A Anvisa tomou medidas preventivas e proibiu a venda e distribuição de lotes de fórmulas infantis como Nestogeno, Nan Supreme e Alfamino. A toxina identificada é resistente ao calor e pode causar vômitos. A Vigilância Sanitária do DF emitiu alertas para que estabelecimentos de saúde e pontos de venda recolham os lotes contaminados e orientou as famílias a verificarem se possuem unidades dos lotes afetados.

A diretora da Vigilância Sanitária, Márcia Olivé, reforçou que os casos registrados envolvem produtos adquiridos antes do recolhimento e pediu que as famílias estejam atentas. A Lista completa das unidades recolhidas está disponível no site da fabricante, que oferece suporte e substituição aos consumidores afetados.
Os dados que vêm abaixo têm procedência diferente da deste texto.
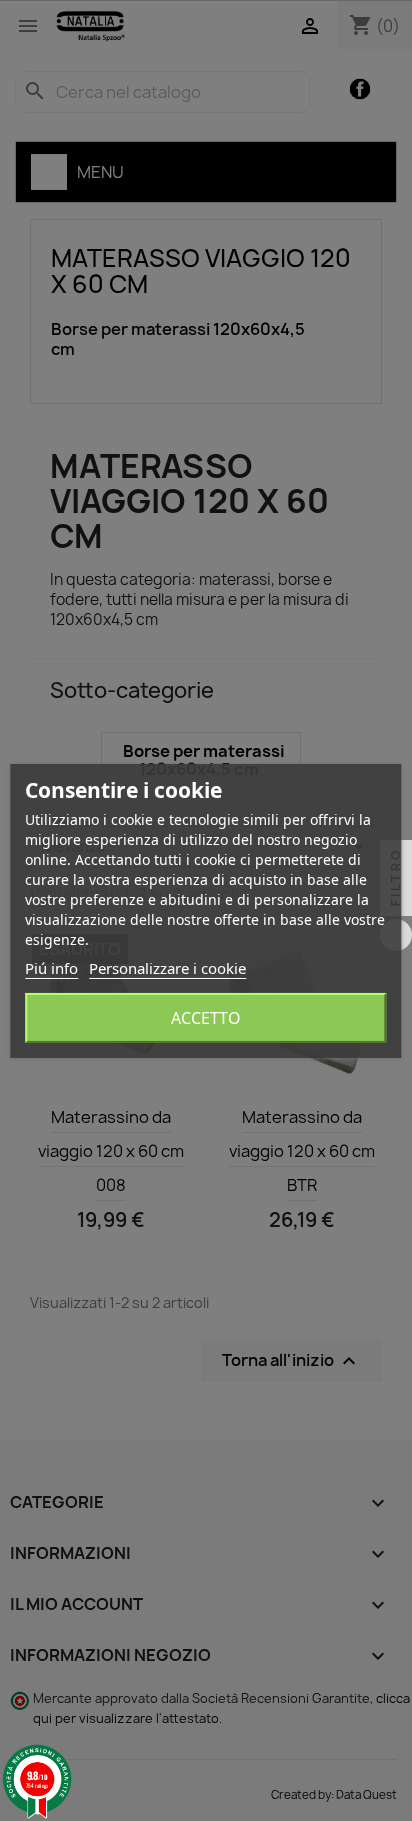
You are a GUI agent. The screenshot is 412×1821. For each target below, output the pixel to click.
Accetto (206, 1018)
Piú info (51, 968)
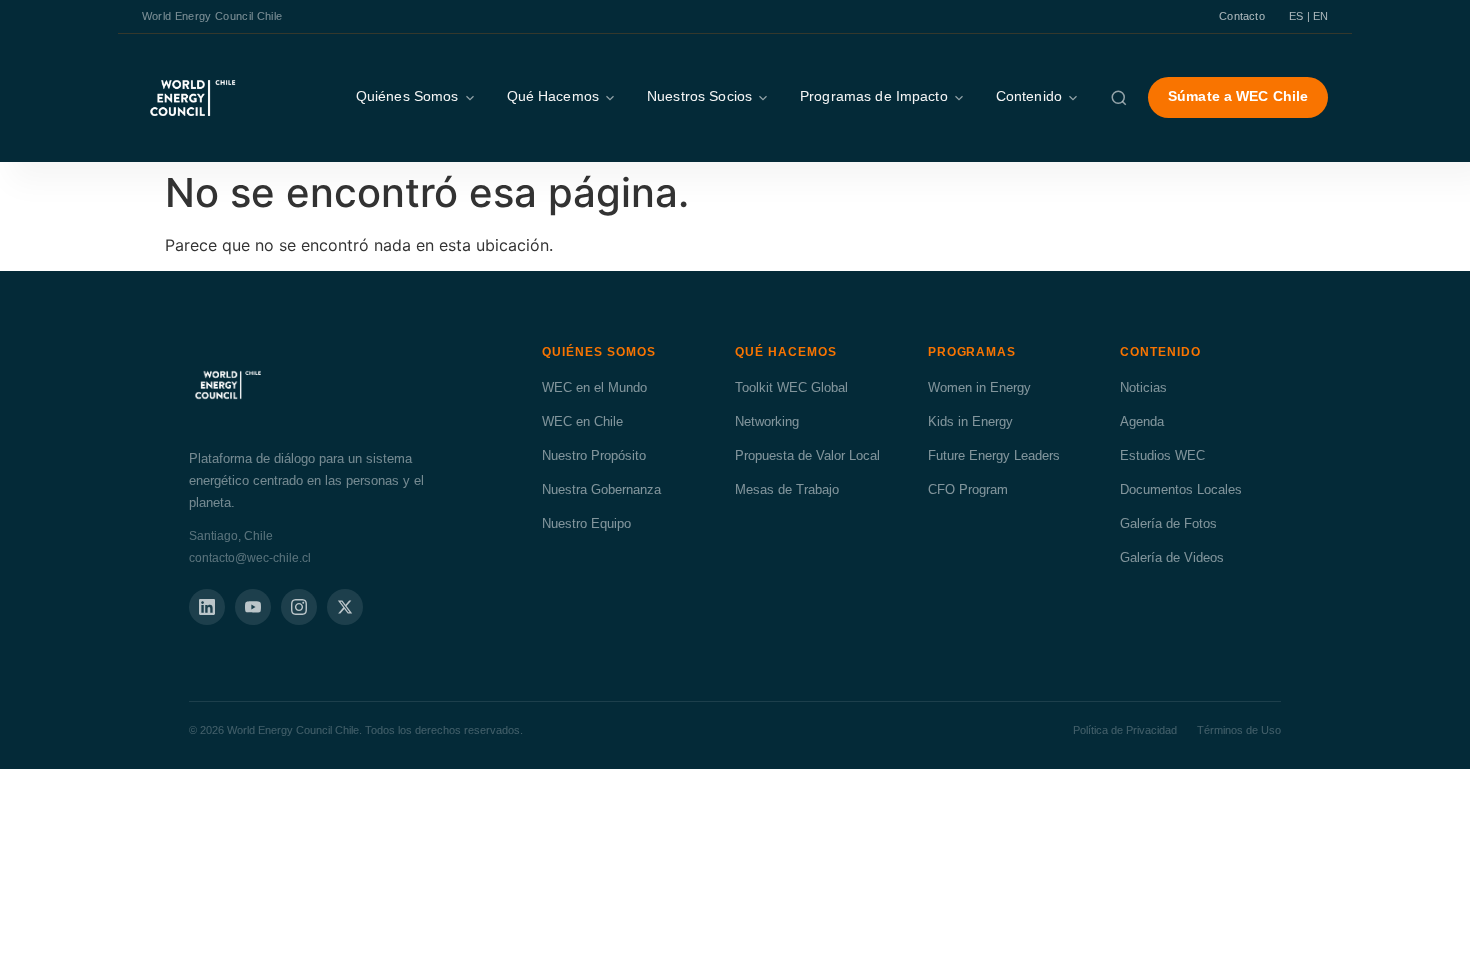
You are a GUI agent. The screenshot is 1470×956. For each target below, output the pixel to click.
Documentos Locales (1181, 489)
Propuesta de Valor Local (807, 455)
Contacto (1242, 16)
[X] (345, 607)
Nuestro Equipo (586, 523)
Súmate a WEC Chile (1238, 96)
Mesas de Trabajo (787, 489)
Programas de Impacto (874, 96)
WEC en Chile (582, 421)
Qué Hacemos (553, 96)
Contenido (1029, 96)
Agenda (1142, 421)
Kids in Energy (970, 421)
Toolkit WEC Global (791, 387)
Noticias (1143, 387)
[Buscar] (1119, 98)
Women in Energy (979, 387)
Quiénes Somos (407, 96)
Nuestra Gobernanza (601, 489)
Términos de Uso (1239, 730)
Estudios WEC (1162, 455)
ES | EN (1309, 16)
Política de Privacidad (1125, 730)
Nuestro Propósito (594, 455)
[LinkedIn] (207, 607)
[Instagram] (299, 607)
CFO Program (968, 489)
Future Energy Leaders (994, 455)
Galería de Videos (1172, 557)
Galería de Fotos (1168, 523)
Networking (767, 421)
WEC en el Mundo (594, 387)
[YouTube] (253, 607)
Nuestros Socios (699, 96)
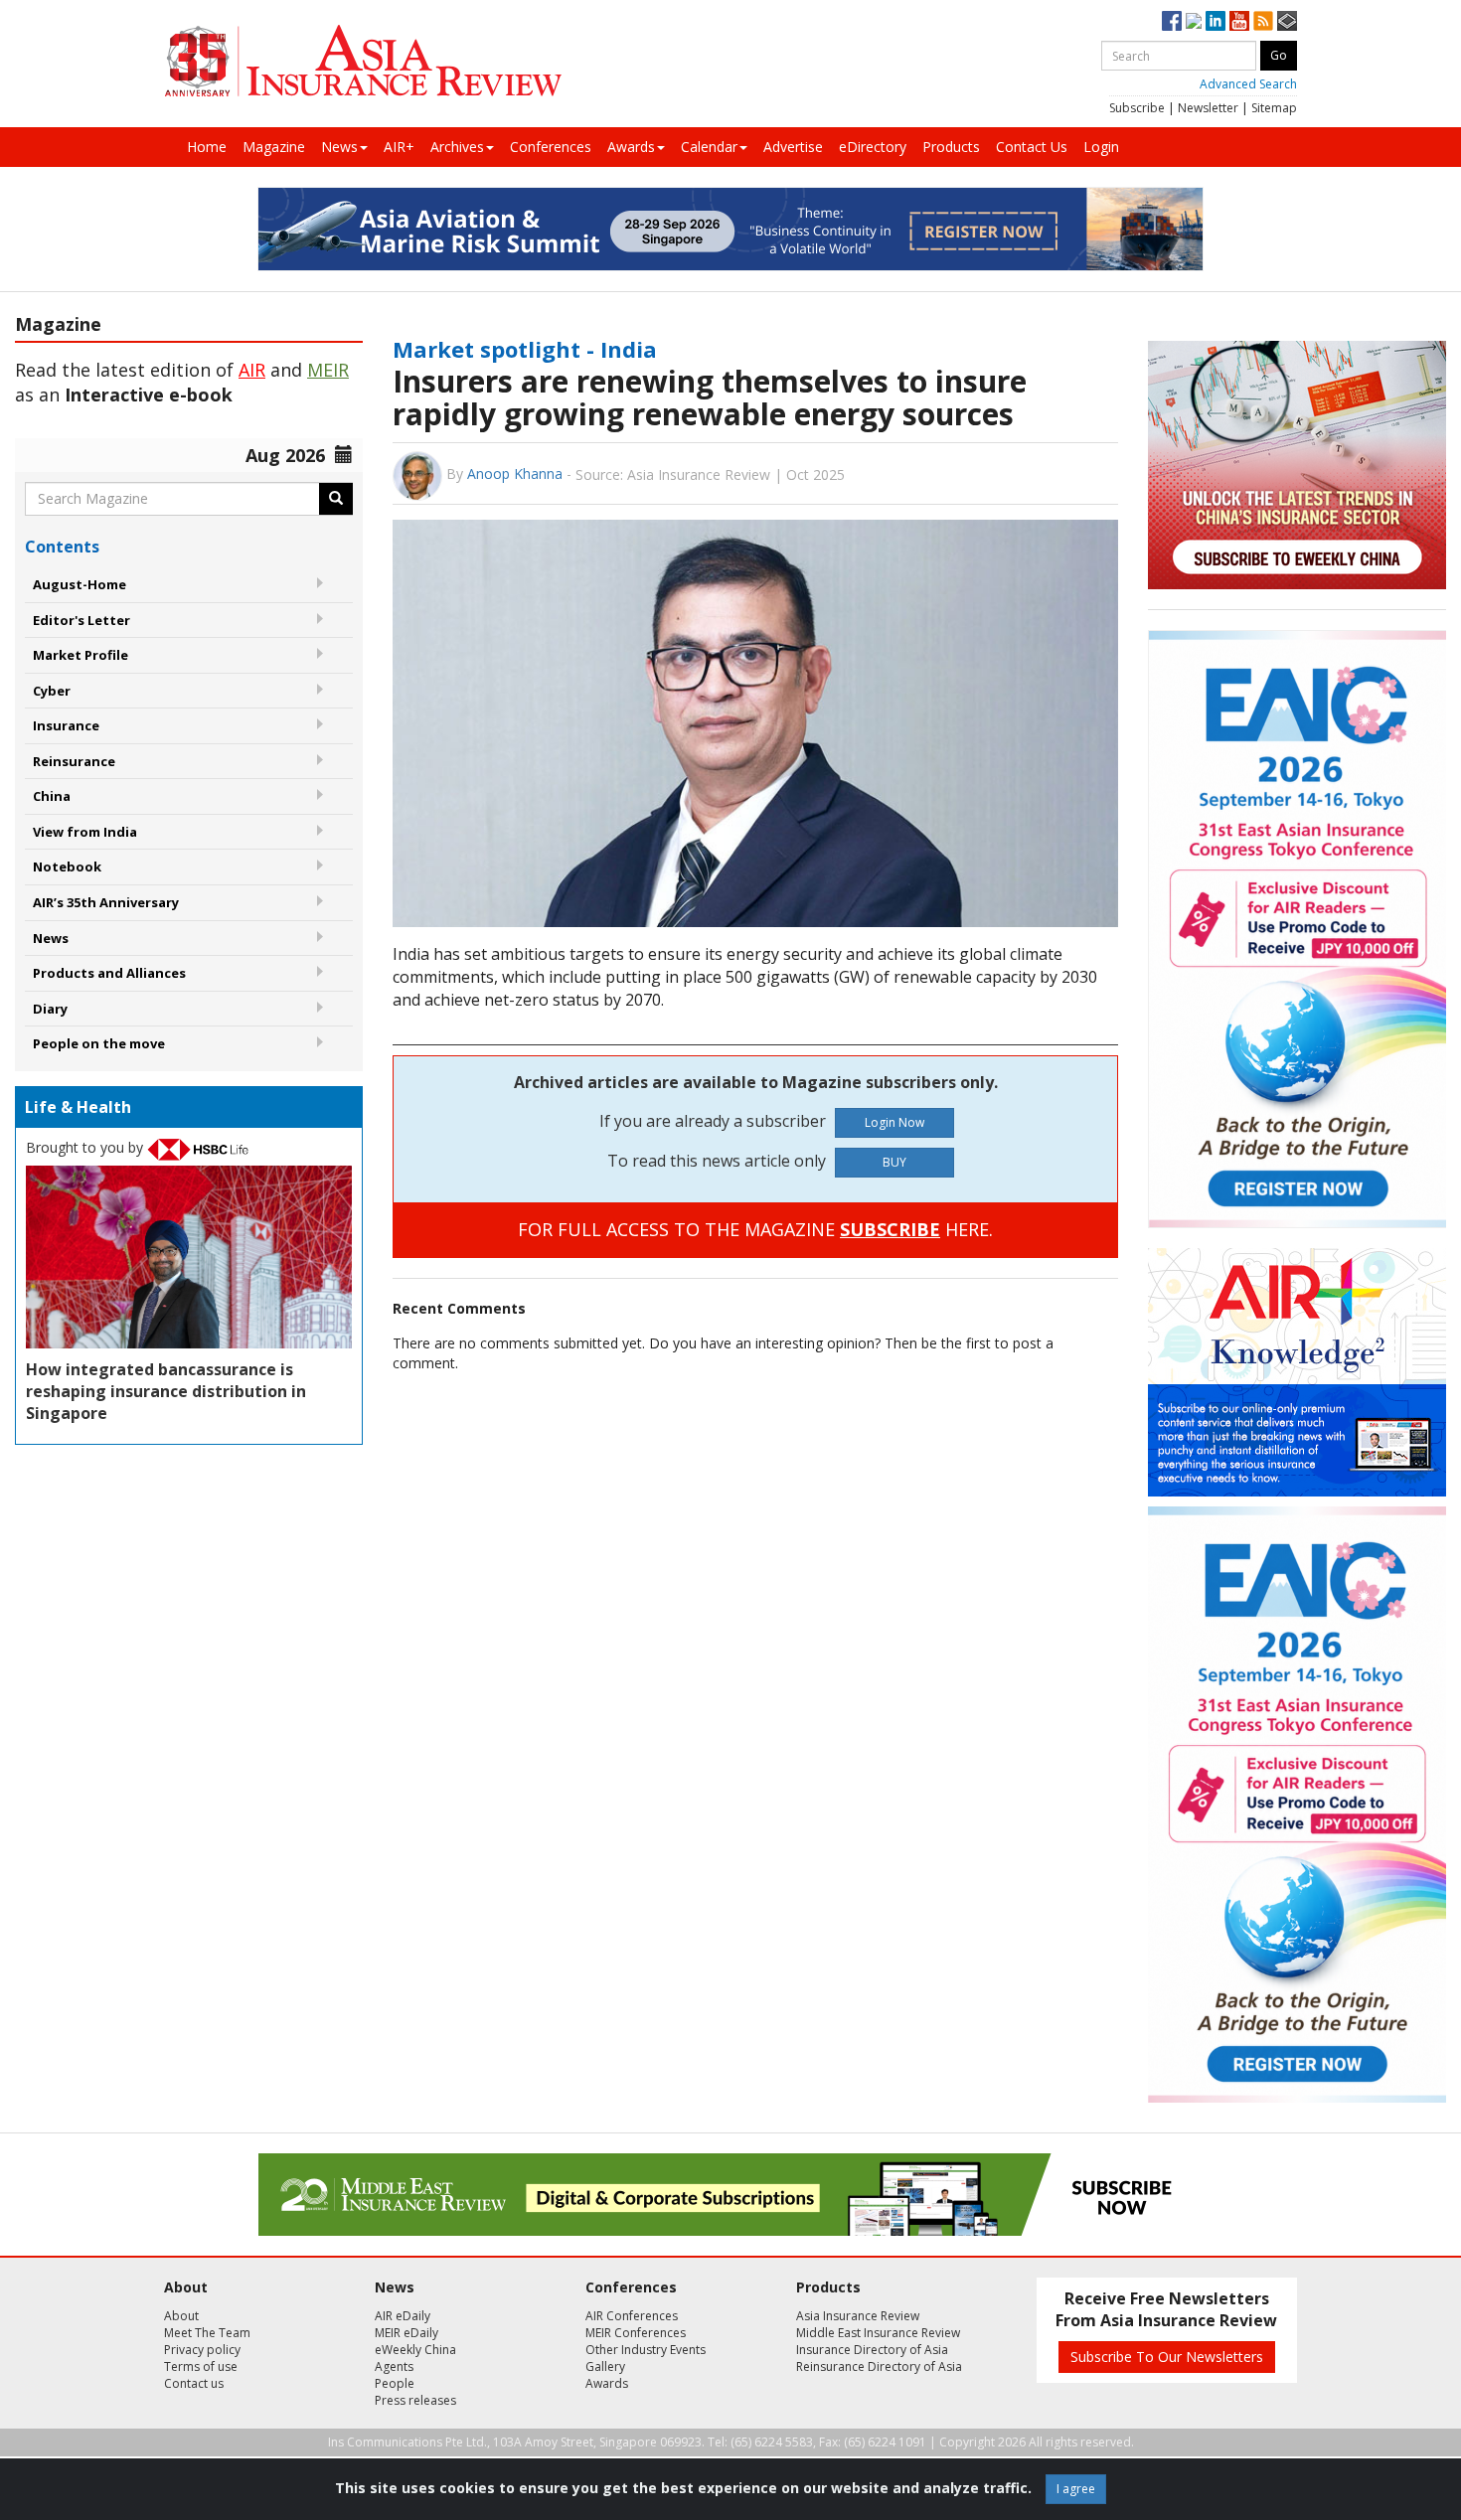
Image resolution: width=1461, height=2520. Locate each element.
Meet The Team (207, 2332)
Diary (50, 1009)
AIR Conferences (631, 2315)
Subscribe (1137, 107)
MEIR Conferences (635, 2332)
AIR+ (399, 146)
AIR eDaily (402, 2315)
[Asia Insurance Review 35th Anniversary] (363, 61)
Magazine (274, 146)
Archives (457, 146)
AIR (252, 370)
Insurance (66, 725)
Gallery (605, 2366)
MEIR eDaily (406, 2332)
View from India (85, 832)
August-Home (79, 584)
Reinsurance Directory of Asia (879, 2366)
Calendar (709, 146)
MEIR (328, 370)
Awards (631, 146)
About (181, 2315)
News (339, 146)
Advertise (793, 146)
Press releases (415, 2400)
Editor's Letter (81, 620)
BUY (894, 1162)
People (394, 2383)
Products (951, 146)
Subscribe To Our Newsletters (1166, 2356)
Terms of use (201, 2366)
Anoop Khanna (515, 473)
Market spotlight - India (525, 349)
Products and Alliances (109, 973)
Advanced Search (1248, 84)
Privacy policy (202, 2349)
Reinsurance (74, 761)
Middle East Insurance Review (878, 2332)
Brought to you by (86, 1147)
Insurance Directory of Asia (872, 2349)
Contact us (194, 2383)
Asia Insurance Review (857, 2315)
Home (207, 146)
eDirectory (872, 146)
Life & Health (78, 1107)
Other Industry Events (645, 2349)
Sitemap (1274, 107)
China (52, 796)
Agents (394, 2366)
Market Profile (80, 655)
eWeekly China (415, 2349)
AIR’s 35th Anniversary (106, 902)
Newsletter (1208, 107)
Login (1101, 146)
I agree (1075, 2488)
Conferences (550, 146)
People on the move (99, 1043)
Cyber (52, 691)
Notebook (67, 866)
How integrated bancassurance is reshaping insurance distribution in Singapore (166, 1391)
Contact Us (1031, 146)
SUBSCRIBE (890, 1229)
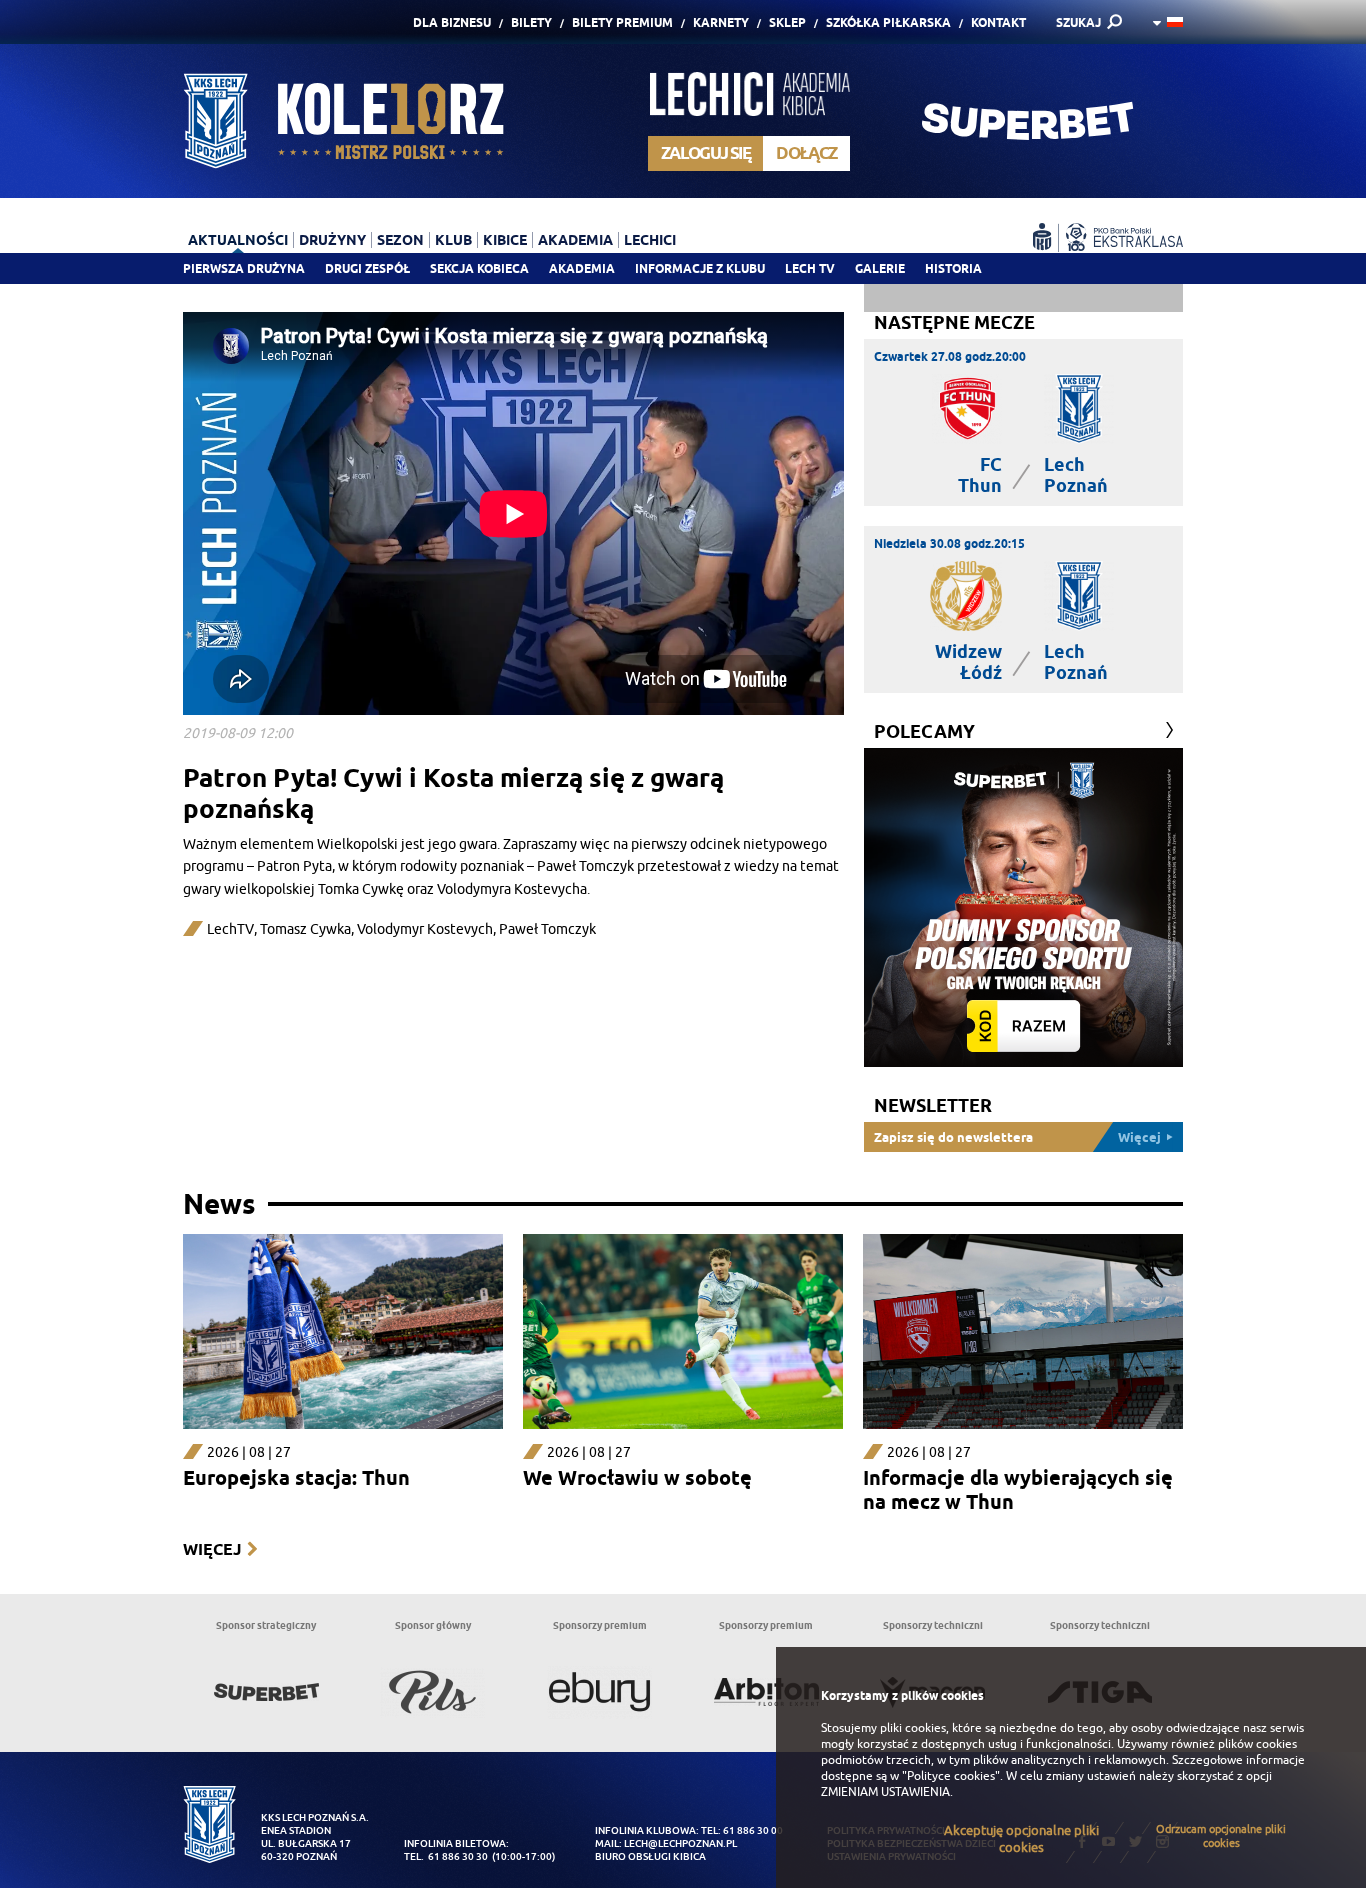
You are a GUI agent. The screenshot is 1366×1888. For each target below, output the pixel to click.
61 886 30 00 (753, 1830)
A Anvisa proibiu a comercialização, a distribuição e o uso de lotes de fórmulas infantis como Nestogeno, Nan Supreme Pro e Nanlac Supreme Pro, fabricadas pela Nestlé. A ingestão de alimentos contaminados pode causar vômitos persistentes, diarreia e letargia. Os lotes afetados estão sendo recolhidos de forma voluntária pela Nestlé.

A preocupação com a segurança alimentar é crucial, e a população do Distrito Federal deve estar atenta aos lotes afetados e seguir as orientações das autoridades sanitárias. A prioridade é garantir a saúde e bem-estar dos consumidores, especialmente dos bebês, que são mais vulneráveis a esse tipo de contaminação. Por isso, a colaboração de todos é essencial para evitar maiores problemas e garantir a segurança alimentar na região.